### Problem statement
Write out every one of the records below word for word, changing nothing and leaving nothing out.

### Material for this task
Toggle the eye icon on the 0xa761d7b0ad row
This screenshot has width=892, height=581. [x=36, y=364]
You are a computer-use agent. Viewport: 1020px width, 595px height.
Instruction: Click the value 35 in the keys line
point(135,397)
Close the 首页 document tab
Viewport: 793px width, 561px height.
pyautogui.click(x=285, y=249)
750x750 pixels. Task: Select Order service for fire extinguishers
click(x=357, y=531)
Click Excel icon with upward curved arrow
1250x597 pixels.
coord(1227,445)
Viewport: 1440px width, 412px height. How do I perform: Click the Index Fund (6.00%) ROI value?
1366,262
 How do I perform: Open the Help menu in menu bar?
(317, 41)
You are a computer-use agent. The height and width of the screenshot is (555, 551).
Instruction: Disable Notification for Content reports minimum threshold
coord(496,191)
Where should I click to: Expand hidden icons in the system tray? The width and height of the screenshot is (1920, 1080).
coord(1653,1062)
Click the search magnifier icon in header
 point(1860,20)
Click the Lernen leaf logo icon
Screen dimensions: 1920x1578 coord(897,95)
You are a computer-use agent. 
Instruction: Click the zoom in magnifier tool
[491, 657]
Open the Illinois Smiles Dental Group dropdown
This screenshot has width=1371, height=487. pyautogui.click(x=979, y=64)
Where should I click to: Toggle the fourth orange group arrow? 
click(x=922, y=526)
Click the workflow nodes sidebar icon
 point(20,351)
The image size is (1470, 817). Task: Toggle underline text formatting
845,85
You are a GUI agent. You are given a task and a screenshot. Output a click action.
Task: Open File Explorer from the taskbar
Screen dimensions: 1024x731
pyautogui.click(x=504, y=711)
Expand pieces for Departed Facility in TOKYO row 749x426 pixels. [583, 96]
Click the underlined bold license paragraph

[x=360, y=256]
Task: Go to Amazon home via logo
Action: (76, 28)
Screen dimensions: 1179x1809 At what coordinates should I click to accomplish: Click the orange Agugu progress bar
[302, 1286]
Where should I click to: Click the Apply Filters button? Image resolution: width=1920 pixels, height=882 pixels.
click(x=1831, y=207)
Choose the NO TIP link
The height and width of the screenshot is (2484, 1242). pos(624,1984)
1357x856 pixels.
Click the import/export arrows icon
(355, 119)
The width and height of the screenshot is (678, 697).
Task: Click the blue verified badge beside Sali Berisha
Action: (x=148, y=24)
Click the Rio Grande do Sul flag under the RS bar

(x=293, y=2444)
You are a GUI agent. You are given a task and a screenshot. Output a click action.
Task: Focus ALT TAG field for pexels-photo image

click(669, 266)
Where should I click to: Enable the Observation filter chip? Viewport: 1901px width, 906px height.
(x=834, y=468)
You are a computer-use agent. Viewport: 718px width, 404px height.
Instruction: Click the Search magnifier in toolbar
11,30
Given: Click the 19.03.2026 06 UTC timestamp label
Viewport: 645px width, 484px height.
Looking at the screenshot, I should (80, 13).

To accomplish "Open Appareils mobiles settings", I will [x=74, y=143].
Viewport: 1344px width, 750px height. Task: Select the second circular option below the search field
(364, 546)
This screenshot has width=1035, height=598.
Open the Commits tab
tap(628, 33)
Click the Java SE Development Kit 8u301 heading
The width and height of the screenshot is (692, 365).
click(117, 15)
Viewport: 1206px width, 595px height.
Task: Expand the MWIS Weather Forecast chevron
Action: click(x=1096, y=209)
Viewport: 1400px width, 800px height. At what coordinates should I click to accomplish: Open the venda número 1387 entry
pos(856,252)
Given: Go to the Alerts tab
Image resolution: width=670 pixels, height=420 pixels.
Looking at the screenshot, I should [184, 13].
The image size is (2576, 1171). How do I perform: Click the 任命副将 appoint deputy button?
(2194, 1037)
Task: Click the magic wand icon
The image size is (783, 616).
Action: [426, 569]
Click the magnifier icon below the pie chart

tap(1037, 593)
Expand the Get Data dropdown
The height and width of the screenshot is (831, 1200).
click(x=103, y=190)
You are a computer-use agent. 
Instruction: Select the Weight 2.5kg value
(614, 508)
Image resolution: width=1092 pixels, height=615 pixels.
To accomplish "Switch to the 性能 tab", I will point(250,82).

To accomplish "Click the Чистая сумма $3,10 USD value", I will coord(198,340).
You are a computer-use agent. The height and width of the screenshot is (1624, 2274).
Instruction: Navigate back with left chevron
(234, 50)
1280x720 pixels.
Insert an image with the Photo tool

### Completed exercise
Toggle the eye icon on the 0xa761d7b0ad row
This screenshot has width=892, height=581. [x=36, y=364]
You are a computer-use agent. Viewport: 1020px width, 595px height.
Instruction: Click the value 35 in the keys line
point(135,397)
Close the 首页 document tab
Viewport: 793px width, 561px height.
pyautogui.click(x=285, y=249)
750x750 pixels. Task: Select Order service for fire extinguishers
click(x=357, y=531)
Click Excel icon with upward curved arrow
1250x597 pixels.
coord(1227,445)
Viewport: 1440px width, 412px height. How do I perform: Click the Index Fund (6.00%) ROI value?
1366,262
 How do I perform: Open the Help menu in menu bar?
(317, 41)
You are a computer-use agent. The height and width of the screenshot is (555, 551).
Instruction: Disable Notification for Content reports minimum threshold
coord(496,191)
Where should I click to: Expand hidden icons in the system tray? The width and height of the screenshot is (1920, 1080).
coord(1653,1062)
Click the search magnifier icon in header
 point(1860,20)
Click the Lernen leaf logo icon
Screen dimensions: 1920x1578 coord(897,95)
You are a computer-use agent. 
Instruction: Click the zoom in magnifier tool
[491, 657]
Open the Illinois Smiles Dental Group dropdown
This screenshot has width=1371, height=487. pyautogui.click(x=979, y=64)
Where should I click to: Toggle the fourth orange group arrow? 
click(x=922, y=526)
Click the workflow nodes sidebar icon
 point(20,351)
The image size is (1470, 817). Task: Toggle underline text formatting
845,85
You are a GUI agent. You are given a task and a screenshot. Output a click action.
Task: Open File Explorer from the taskbar
Screen dimensions: 1024x731
pyautogui.click(x=504, y=711)
Expand pieces for Departed Facility in TOKYO row 749x426 pixels. [583, 96]
Click the underlined bold license paragraph

[x=360, y=256]
Task: Go to Amazon home via logo
Action: (76, 28)
Screen dimensions: 1179x1809 At what coordinates should I click to accomplish: Click the orange Agugu progress bar
[302, 1286]
Where should I click to: Click the Apply Filters button? Image resolution: width=1920 pixels, height=882 pixels.
click(x=1831, y=207)
Choose the NO TIP link
The height and width of the screenshot is (2484, 1242). pos(624,1984)
1357x856 pixels.
Click the import/export arrows icon
(355, 119)
The width and height of the screenshot is (678, 697).
Task: Click the blue verified badge beside Sali Berisha
Action: (x=148, y=24)
Click the Rio Grande do Sul flag under the RS bar

(x=293, y=2444)
You are a GUI agent. You are given a task and a screenshot. Output a click action.
Task: Focus ALT TAG field for pexels-photo image

click(669, 266)
Where should I click to: Enable the Observation filter chip? Viewport: 1901px width, 906px height.
(x=834, y=468)
You are a computer-use agent. Viewport: 718px width, 404px height.
Instruction: Click the Search magnifier in toolbar
11,30
Given: Click the 19.03.2026 06 UTC timestamp label
Viewport: 645px width, 484px height.
Looking at the screenshot, I should (80, 13).

To accomplish "Open Appareils mobiles settings", I will [x=74, y=143].
Viewport: 1344px width, 750px height. Task: Select the second circular option below the search field
(364, 546)
This screenshot has width=1035, height=598.
Open the Commits tab
tap(628, 33)
Click the Java SE Development Kit 8u301 heading
The width and height of the screenshot is (692, 365).
click(117, 15)
Viewport: 1206px width, 595px height.
Task: Expand the MWIS Weather Forecast chevron
Action: click(x=1096, y=209)
Viewport: 1400px width, 800px height. At what coordinates should I click to accomplish: Open the venda número 1387 entry
pos(856,252)
Given: Go to the Alerts tab
Image resolution: width=670 pixels, height=420 pixels.
Looking at the screenshot, I should [184, 13].
The image size is (2576, 1171). How do I perform: Click the 任命副将 appoint deputy button?
(2194, 1037)
Task: Click the magic wand icon
The image size is (783, 616).
Action: [426, 569]
Click the magnifier icon below the pie chart

tap(1037, 593)
Expand the Get Data dropdown
The height and width of the screenshot is (831, 1200).
click(x=103, y=190)
You are a computer-use agent. 
Instruction: Select the Weight 2.5kg value
(614, 508)
Image resolution: width=1092 pixels, height=615 pixels.
To accomplish "Switch to the 性能 tab", I will point(250,82).

To accomplish "Click the Чистая сумма $3,10 USD value", I will coord(198,340).
You are a computer-use agent. The height and width of the screenshot is (1624, 2274).
Instruction: Navigate back with left chevron
(234, 50)
1280x720 pixels.
Insert an image with the Photo tool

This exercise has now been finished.